* **TASK PROMPT**
Leave out every line that comes before the one containing "For every named", and reproduce the rest of the listing below exactly, through its last line.
■ ■ ■
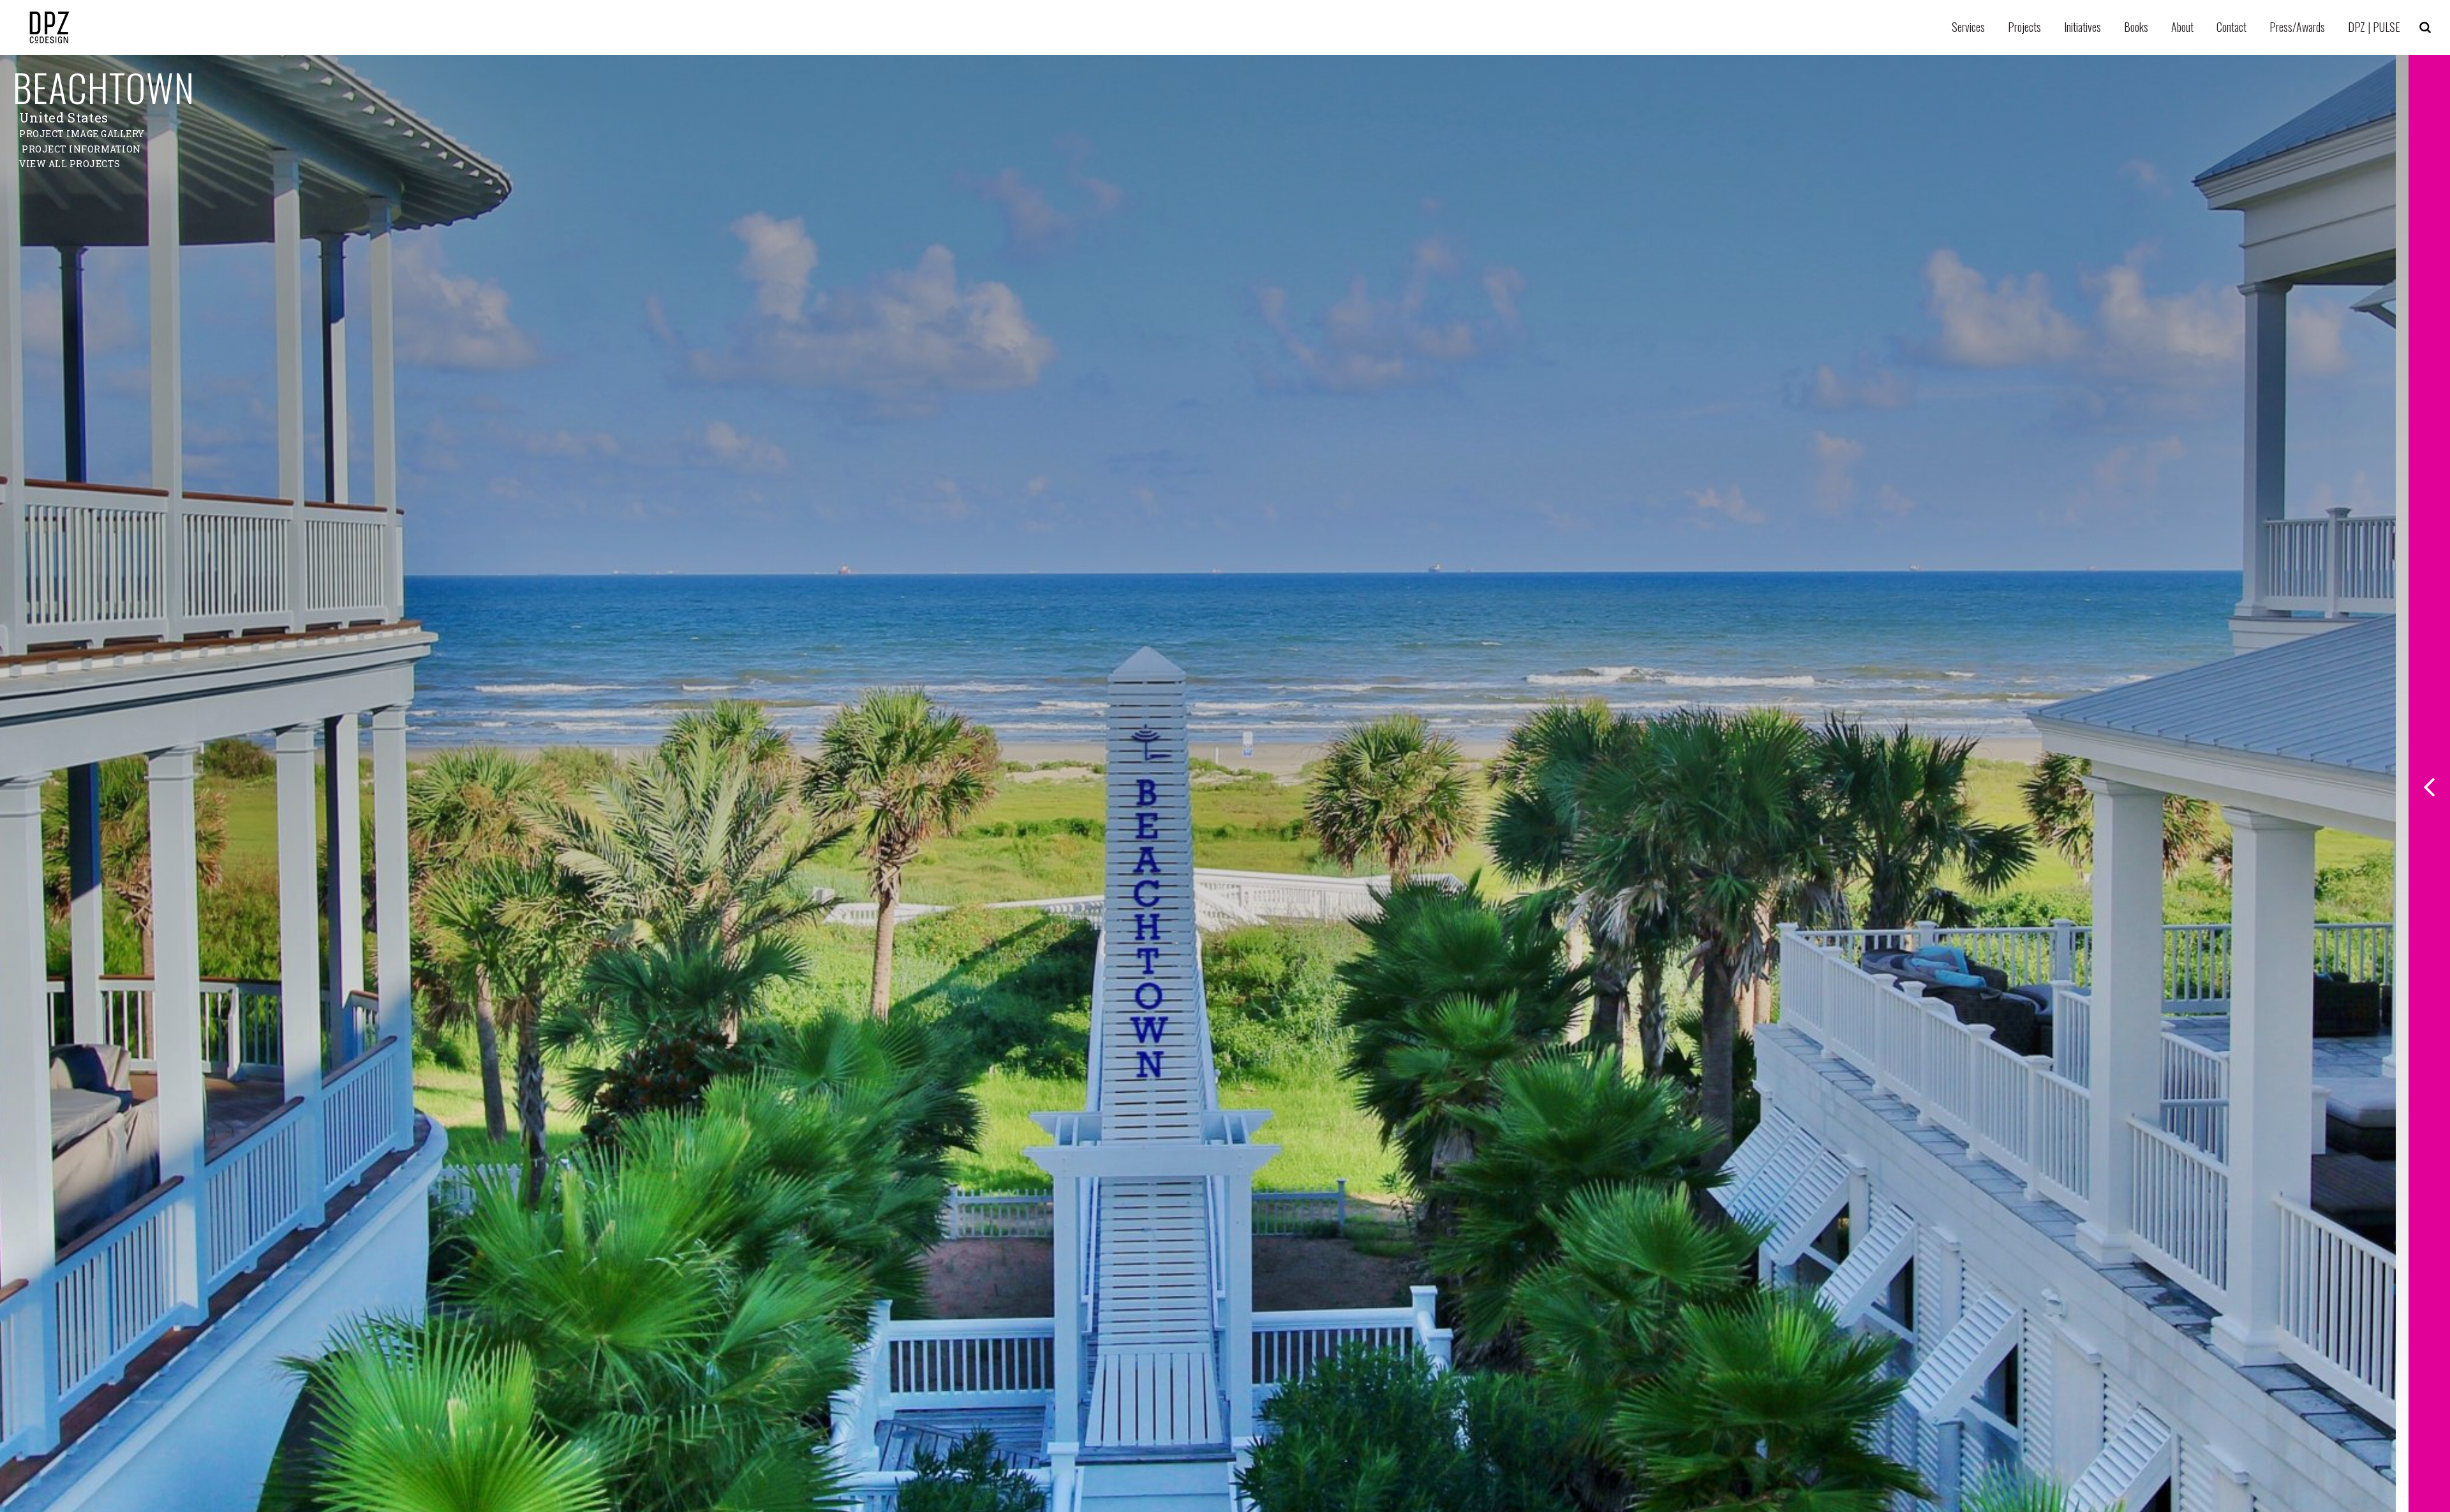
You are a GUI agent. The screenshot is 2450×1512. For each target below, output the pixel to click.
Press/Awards (2297, 27)
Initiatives (2082, 27)
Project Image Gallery (82, 134)
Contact (2231, 27)
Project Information (81, 149)
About (2182, 27)
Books (2136, 27)
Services (1968, 27)
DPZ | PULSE (2374, 27)
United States (63, 117)
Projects (2024, 27)
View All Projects (70, 164)
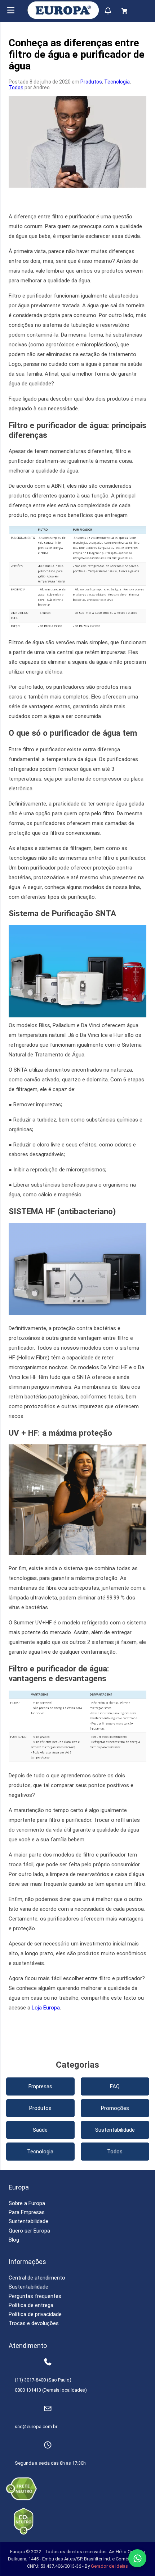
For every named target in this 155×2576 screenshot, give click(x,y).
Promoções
■ ■ ■
* **RESULT FOR THIS TASK**
For every named target in this 155×2576 screenshot, give click(x,y).
Promoções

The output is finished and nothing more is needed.